→ **Task**: Type the records that follow again exactly as written, but drop the pictures.

□ □ □ □ □ □ □

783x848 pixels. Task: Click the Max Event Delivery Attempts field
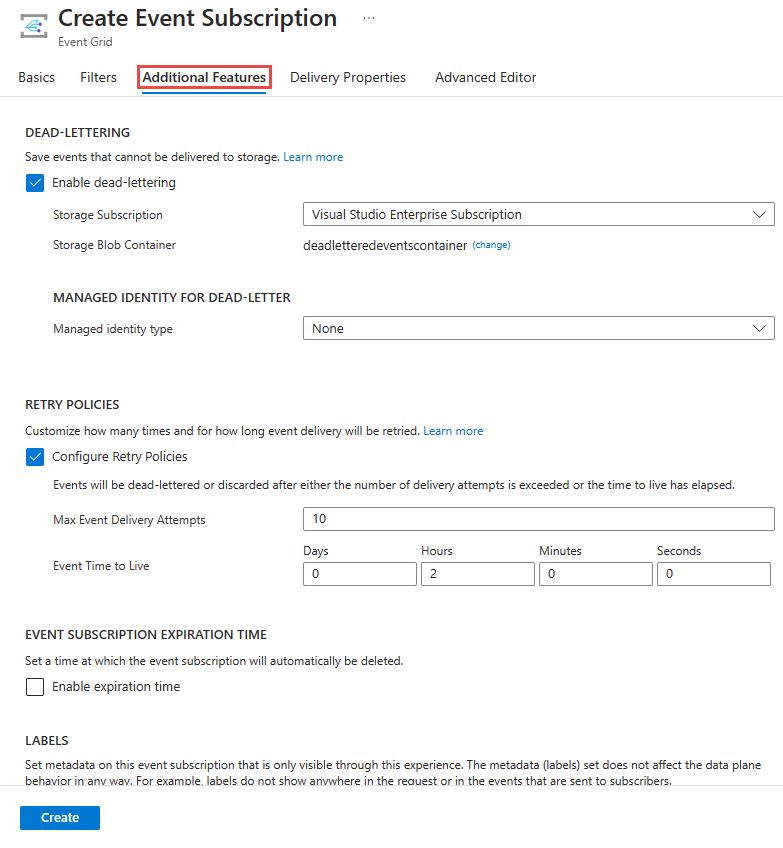point(538,518)
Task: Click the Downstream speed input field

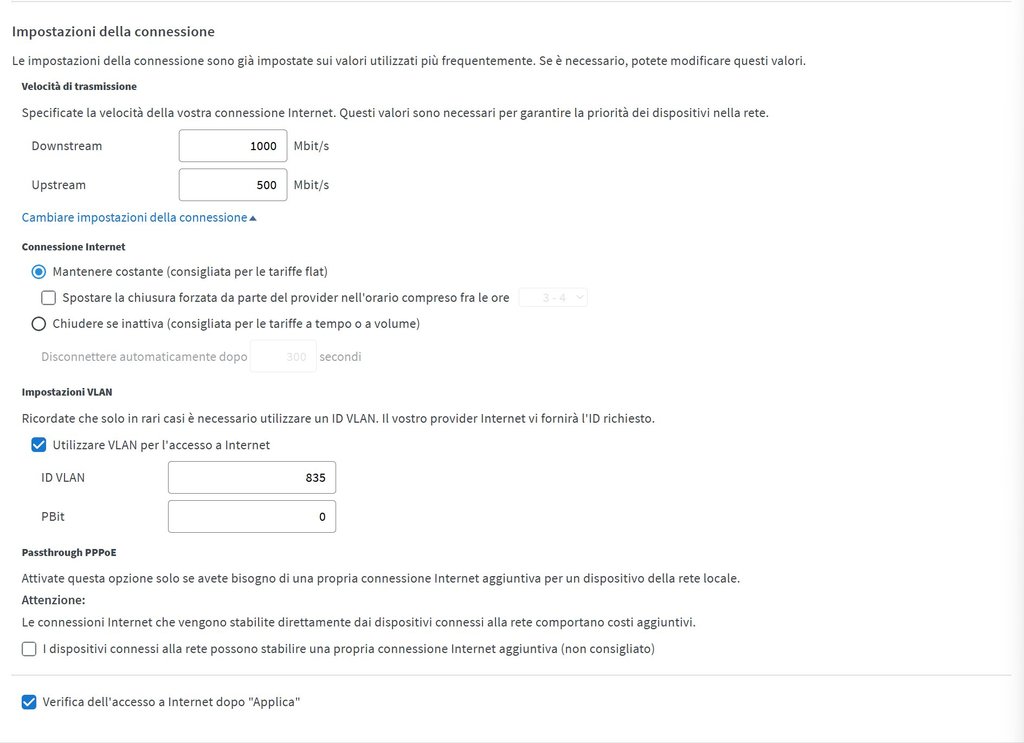Action: tap(232, 146)
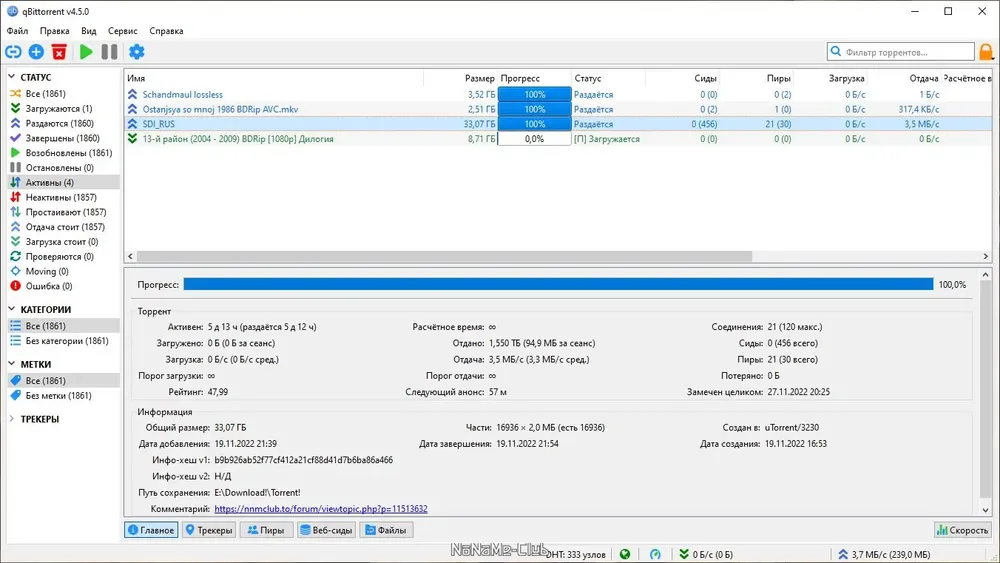
Task: Expand the ТРЕКЕРЫ sidebar section
Action: (11, 419)
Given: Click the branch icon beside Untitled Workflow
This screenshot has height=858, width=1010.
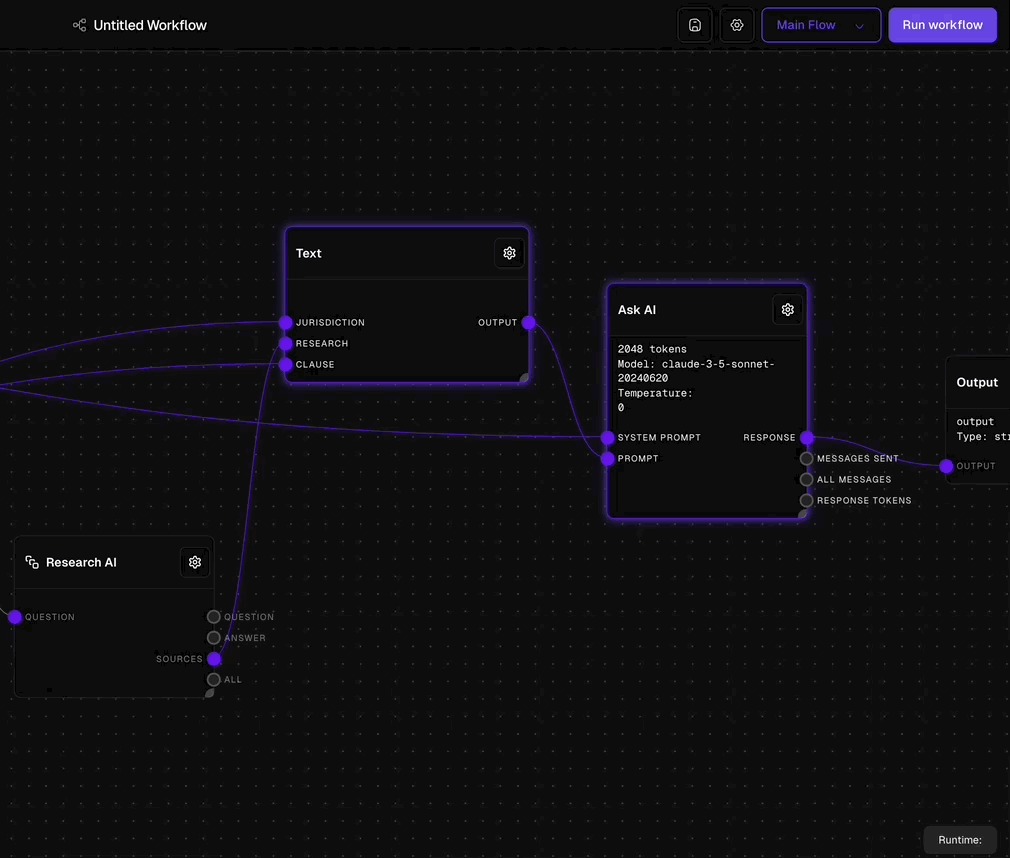Looking at the screenshot, I should click(77, 25).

□ □ □ □ □ □ □

→ **Exercise solution**:
783x848 pixels. Task: Click the Max Event Delivery Attempts field
point(538,518)
Task: Click the Downstream speed input field

Action: tap(232, 146)
Task: Expand the ТРЕКЕРЫ sidebar section
Action: (11, 419)
Given: Click the branch icon beside Untitled Workflow
This screenshot has height=858, width=1010.
Looking at the screenshot, I should click(77, 25).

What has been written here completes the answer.